The Multilateral Investment Guarantee Agency (MIGA) is a part of the World Bank that insures high-risk business projects for a company in a high-risk state. For many business investors, obtaining insurance and mitigating risk are key factors in the decision to invest in a foreign country. Since the World Bank has signalled its backing, it creates a permission, so to speak, for businesses world-wide to consider investment in Afghanistani telecommunications. MIGA insurance financing also opens the gate for individual states with export credit agencies (ECAs) to insure part of any offering a telecommunications company within their home state. Therefore, this announcement by the World Bank introduces a “Likely Possibility.”
For those of us who have plenty of telecommunications, it's good to reflect just what they are used for besides calling Grandma. That would be: faster business deals-better information about prevailing prices in nearby cities or where shortages are of a product one sells. Stock quotes and commodity prices. Wireless internet. A rapid transmission of information about the conduct of officials, townspeople, how good the hospital is–where one is staying, and if one is well after a natural disaster. A more connected and therefore accurate media–also, a more free media.

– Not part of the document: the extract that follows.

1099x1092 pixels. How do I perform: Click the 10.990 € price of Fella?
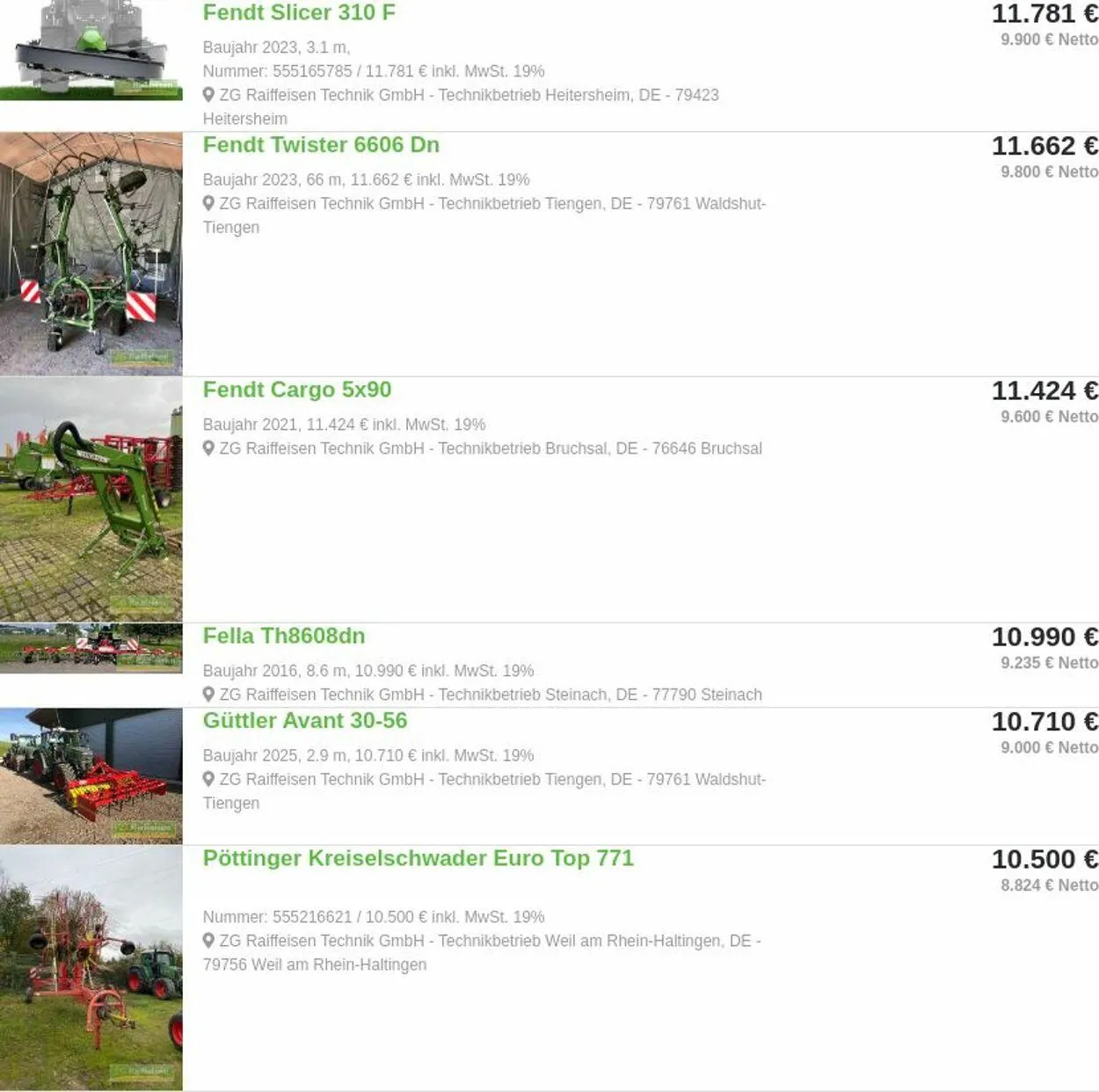point(1044,637)
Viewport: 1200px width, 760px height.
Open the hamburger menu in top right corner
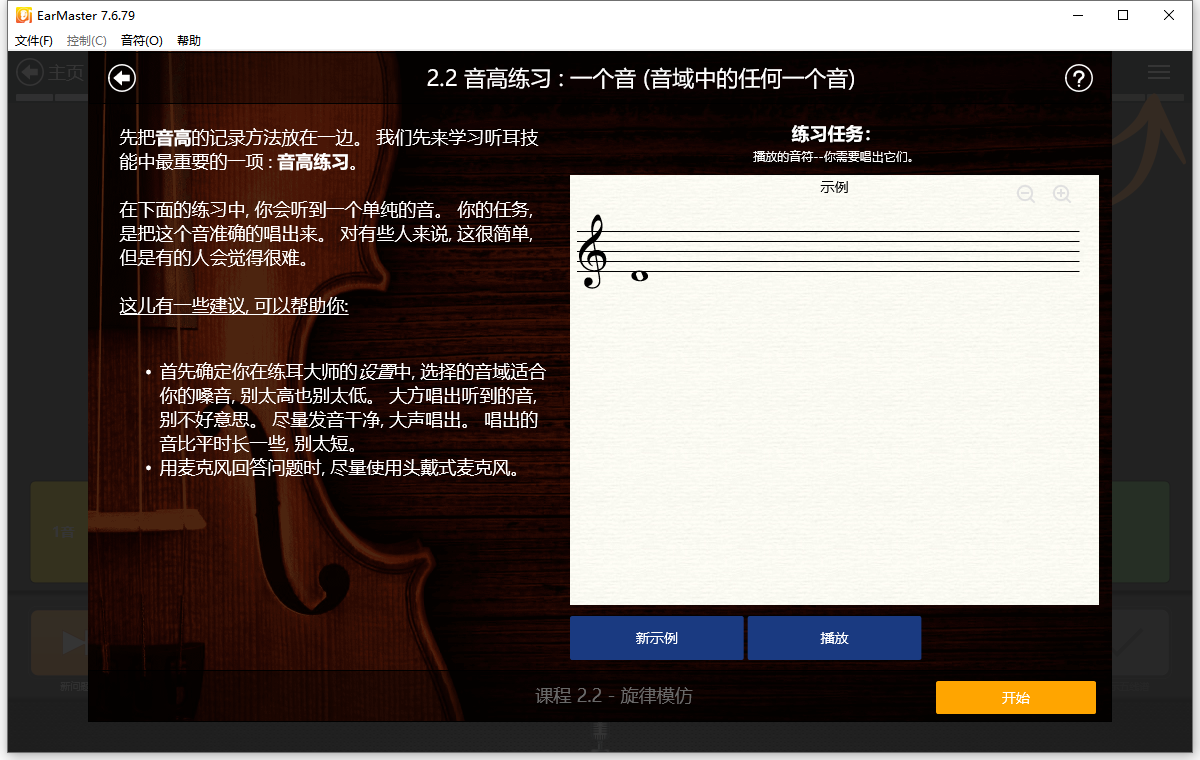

Like all infrastructure projects, the program is value-neutral, because it can also support illicit activity–but, without it, legal activity is constrained even more. I wait to see just what shape the project will take and in what areas of the country. One constraint I see is that cellular technology does not always work well in mountains. Whoever invests in this program using MIGA guarantees will have to apply technical know-how that may in the long run benefit all of us. To be sure, it will be of great benefit to Afghanistan.